In both countries, field procedures recommended by the WHO in conducting violence research in “developing” countries were followed to hire and train a local research team (Ellsberg & Heise, 2005). The survey questionnaires were developed in partnership with the research team, translated into Spanish and Swahili by a member of the team, and then back-translated with a local speaker to ensure that the meanings were properly conveyed before the surveys were piloted. Due to low literacy rates in each country, the surveys were administered by locally trained research assistants. 6
Survey Measures
Land ownership and relationship (partner) power
Women were asked whether or not they owned land (landowners coded as 1; non-landowners as 0).

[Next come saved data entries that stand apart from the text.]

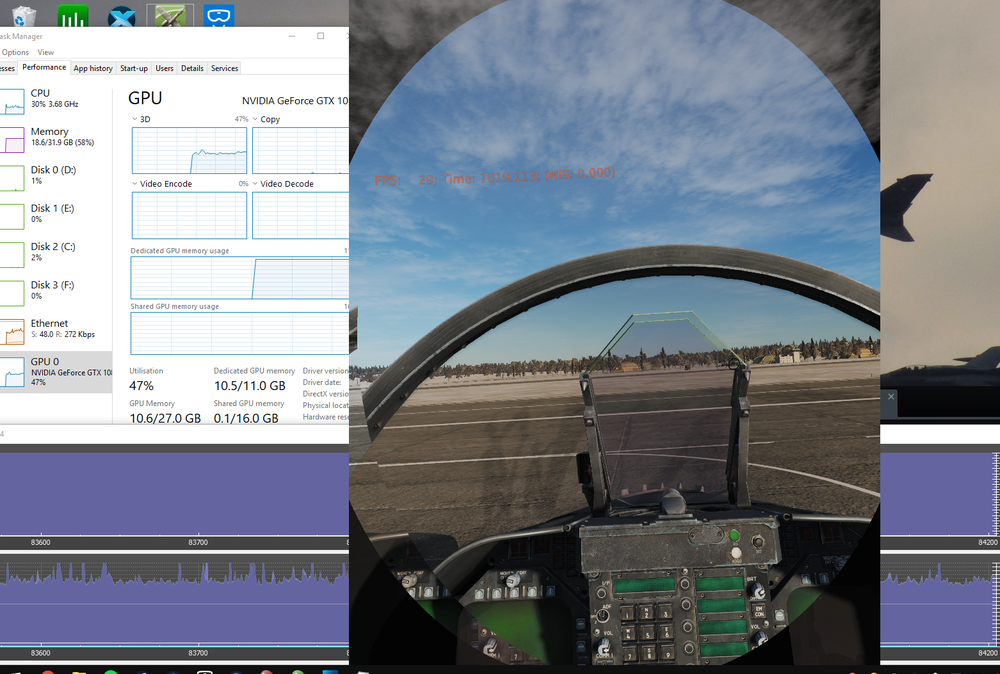Image resolution: width=1000 pixels, height=674 pixels.
Task: Open the Options menu
Action: point(15,52)
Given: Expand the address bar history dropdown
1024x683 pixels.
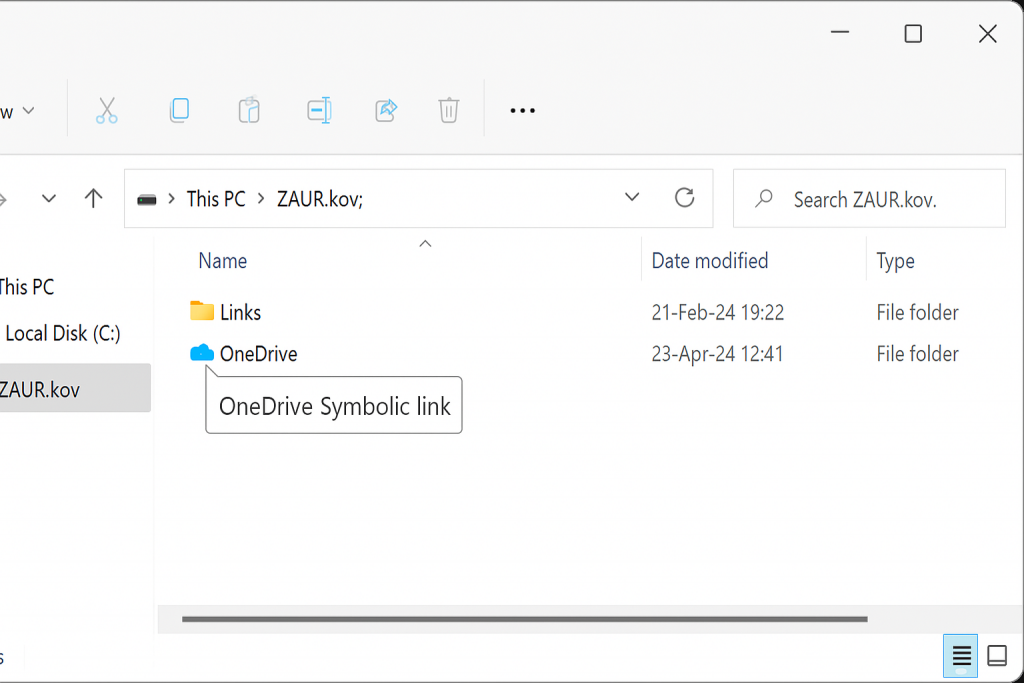Looking at the screenshot, I should (x=632, y=198).
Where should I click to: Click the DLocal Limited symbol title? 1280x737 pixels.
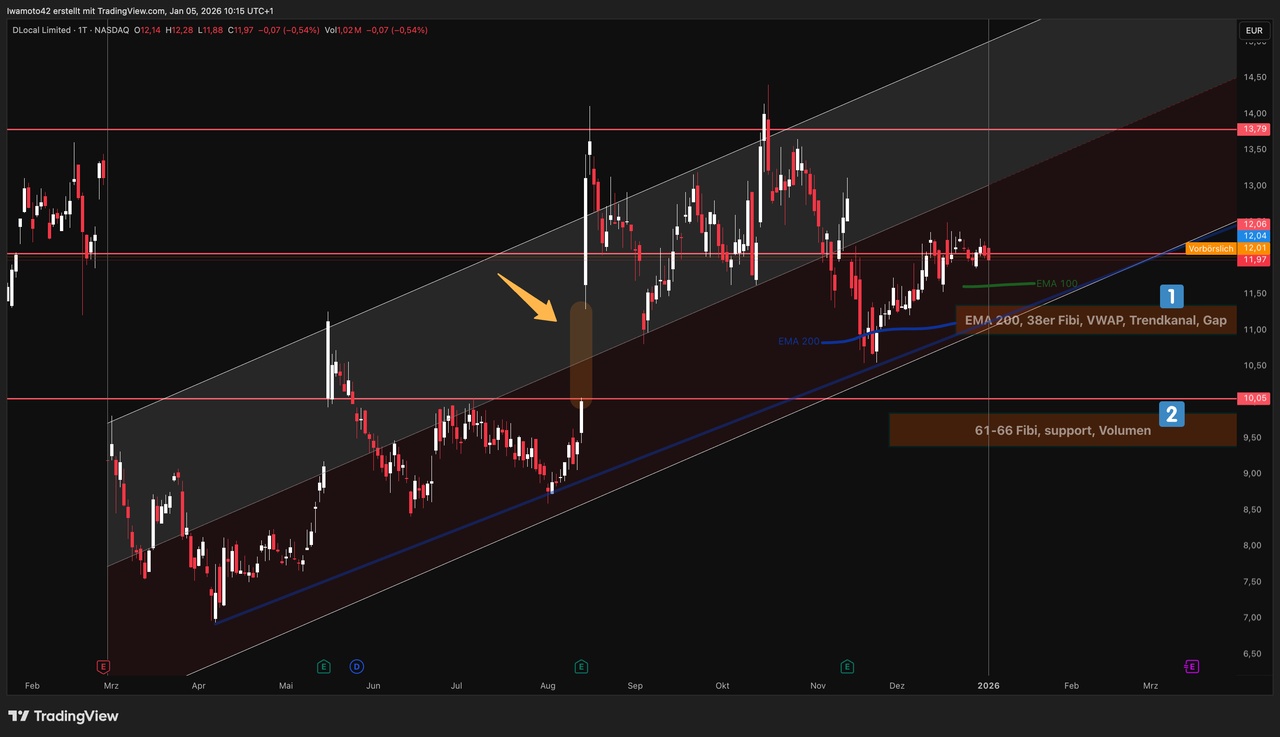[42, 30]
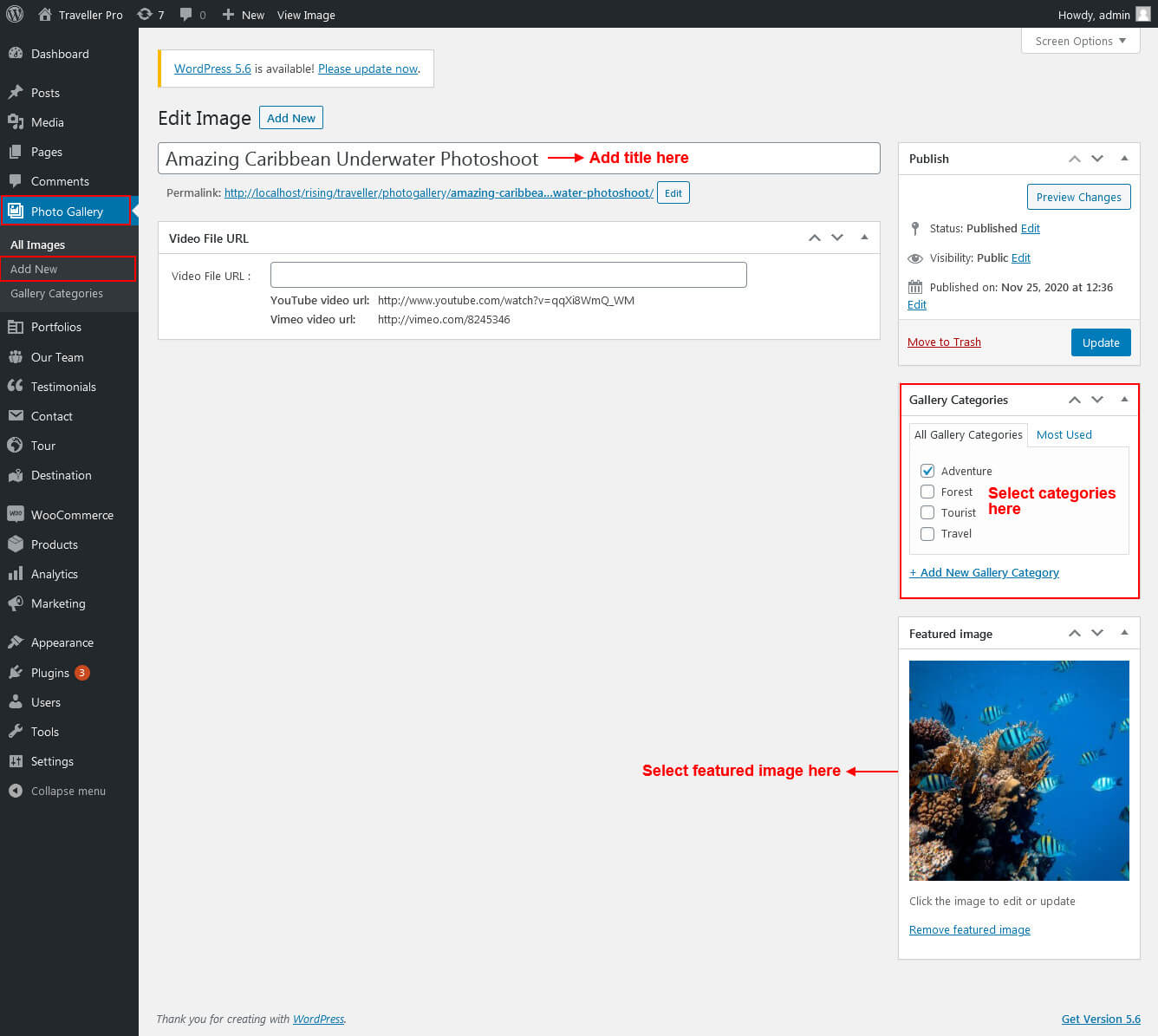Click the Update button
Image resolution: width=1158 pixels, height=1036 pixels.
(x=1100, y=342)
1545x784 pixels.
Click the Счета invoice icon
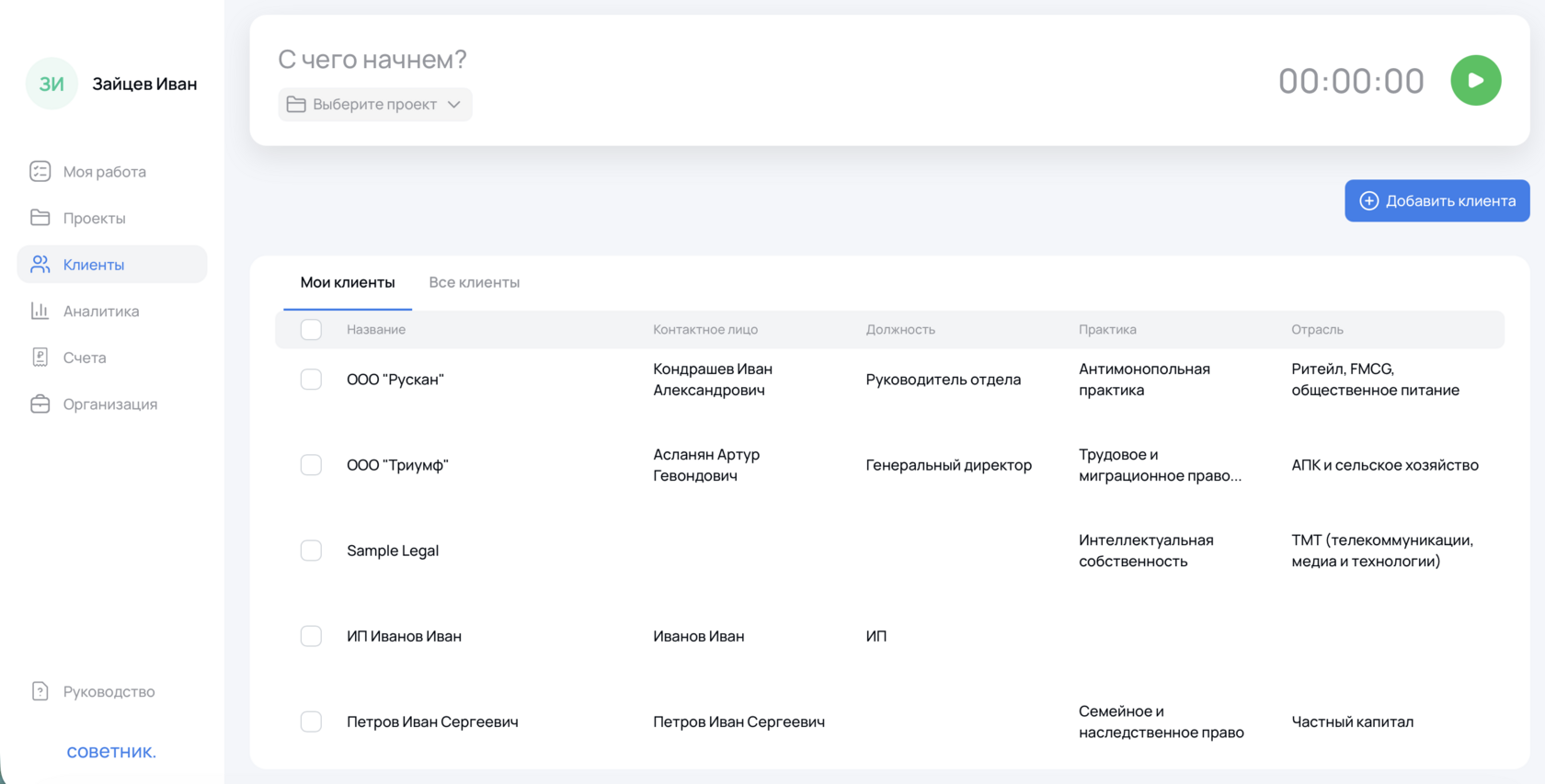40,358
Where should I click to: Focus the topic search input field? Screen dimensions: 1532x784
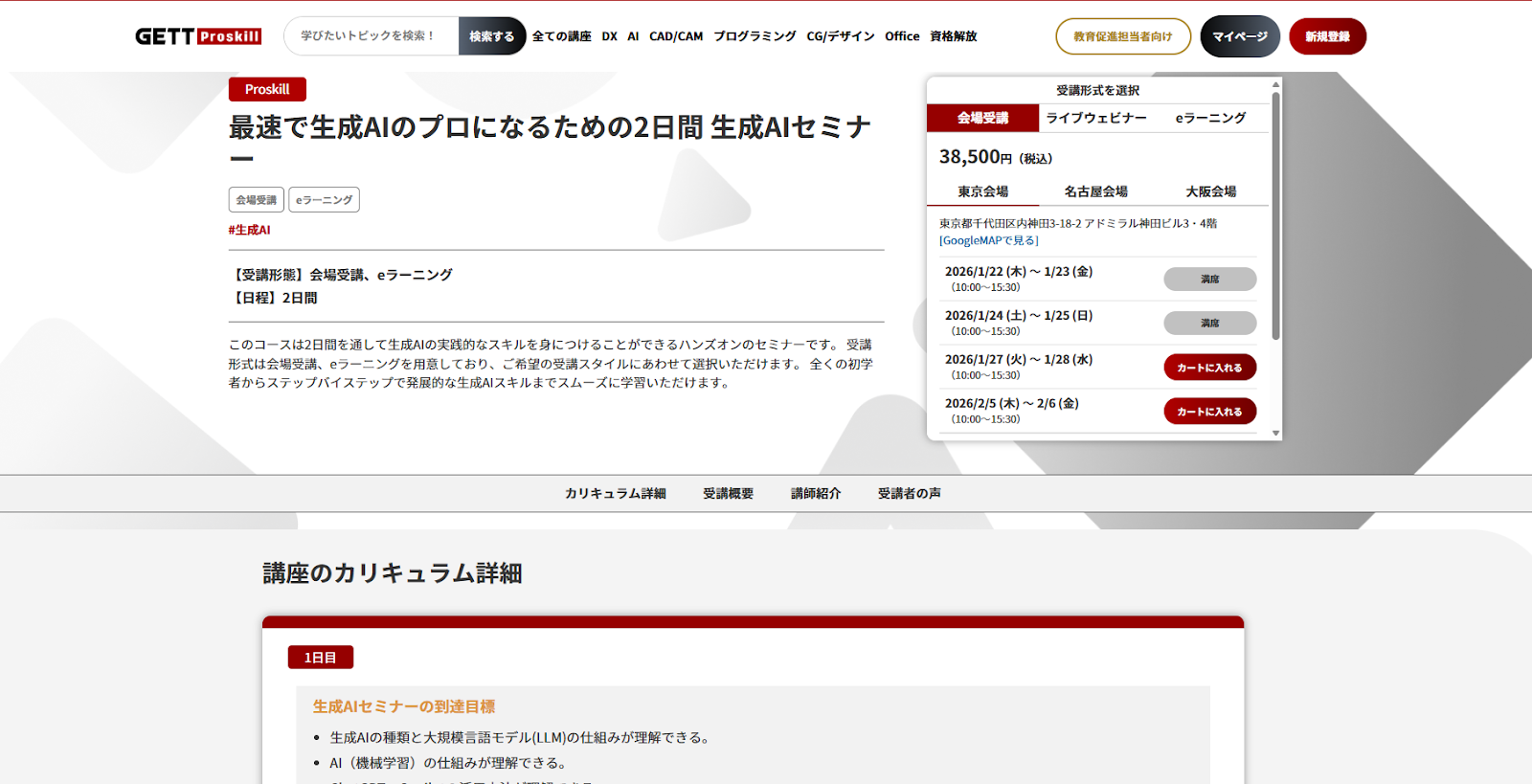coord(372,36)
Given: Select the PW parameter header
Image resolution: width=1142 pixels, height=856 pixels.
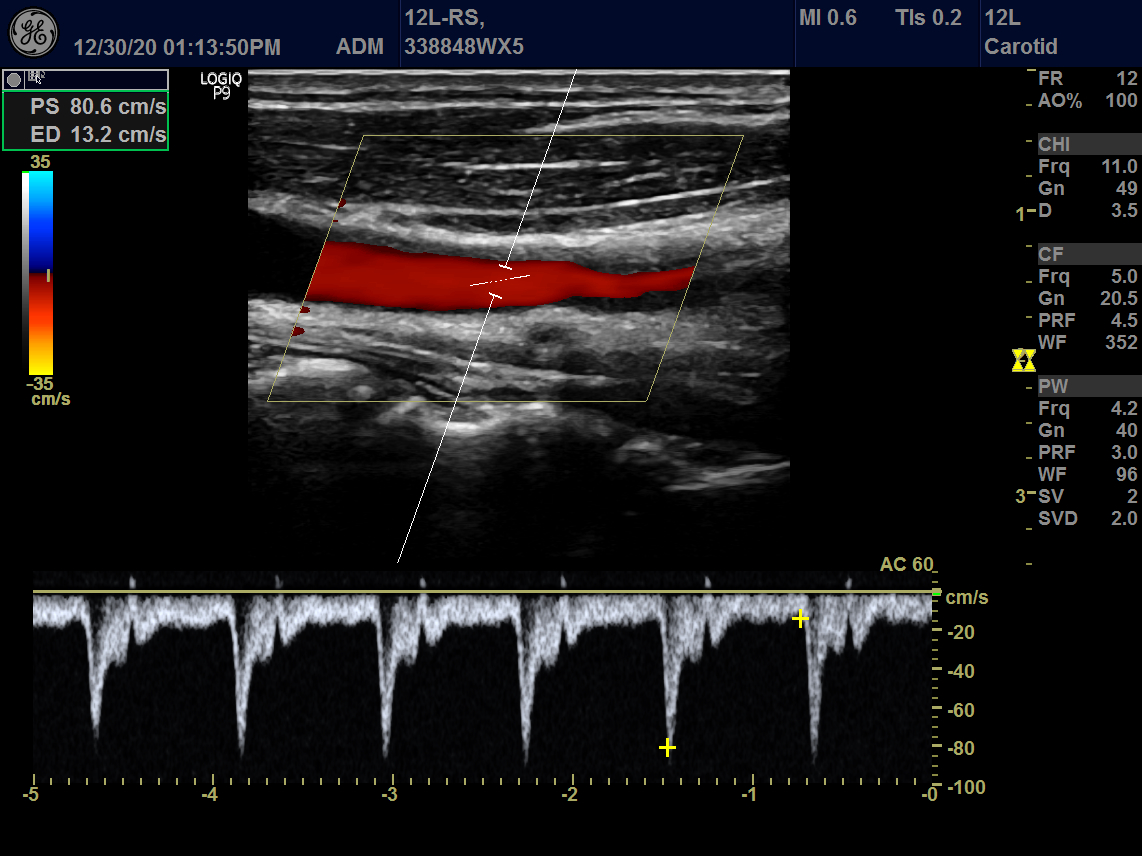Looking at the screenshot, I should click(1054, 387).
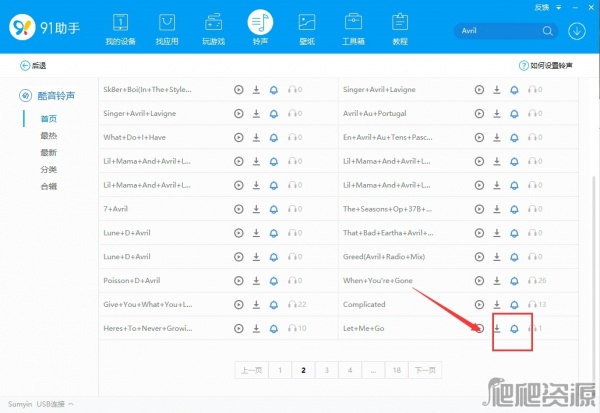Image resolution: width=600 pixels, height=413 pixels.
Task: Download the Give+You+What+You+L... ringtone
Action: (x=256, y=304)
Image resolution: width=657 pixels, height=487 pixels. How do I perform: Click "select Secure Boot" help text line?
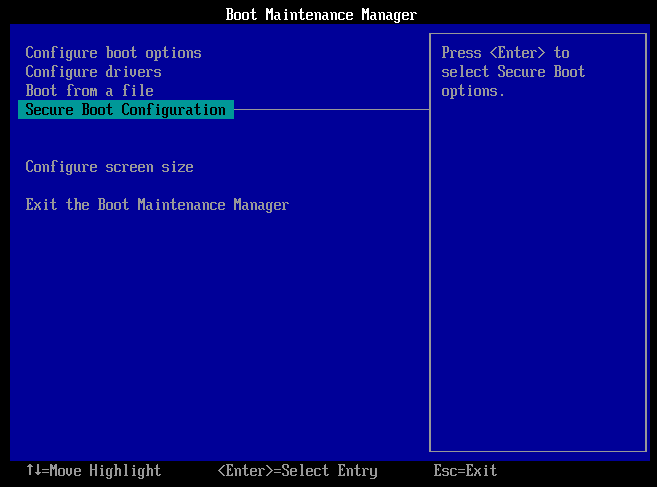513,72
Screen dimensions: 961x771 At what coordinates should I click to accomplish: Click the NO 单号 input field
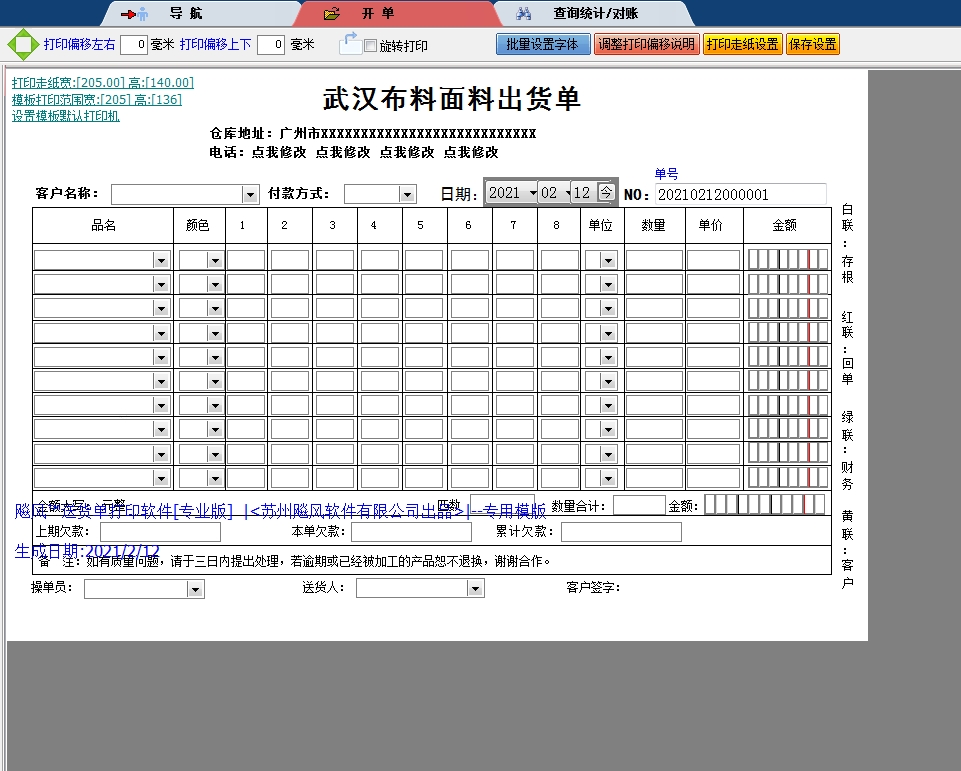point(740,194)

Participants were asked whether their partners generally prohibit or control their abilities to carry out everyday activities (e.g., “visit family or friends”) and whether they exhibit controlling behavior or jealousy (e.g., “insists on knowing where you are at all times”) with 7 items from the WHO (2005). Two additional items were added to assess whether partners prevented women from working outside the home or studying. Affirmative responses were summed for a total score of controlling behaviors, with higher scores reflecting greater levels of partner power and control. The internal consistencies for this scale were α = .89 in Nicaragua and α = .45 in Tanzania.
Violence
The Conflict Tactics Scale was used to measure physical and psychological violence in the previous 12 months (Straus, Hamby, Boney-McCoy, & Sugarman, 1996). Physical violence was assessed with 6 items that assessed receipt of violence in order of severity, including slapping or throwing objects; pushing, hitting, kicking, or dragging; choking; and the use or threat of a weapon. Psychological violence was assessed with 4 items indexing insults, humiliation, intimidation, and threats. A sum of reported behaviors in each area was taken as an index of violence. Because these scales were count scores, internal consistencies were not computed.
Quantitative Results
Descriptive Statistics
As can be seen in Table 1, there were no overall differences in landowners versus non-owners within country in demographic characteristics. The average ages of the respondents in each sample were in the early to mid-40s, and the majority of the women in each country had more than four children. Approximately three quarters of the women surveyed in Nicaragua and almost all the women in Tanzania were in marital relationships. However, in Nicaragua, a substantially higher number of women had received early schooling and could read and write.
Sample Profile.
Note. There are no significant demographic differences between landowners and nonlandowners within each country. Because Maasai recognize age based on age-sets, we report only approximate ages.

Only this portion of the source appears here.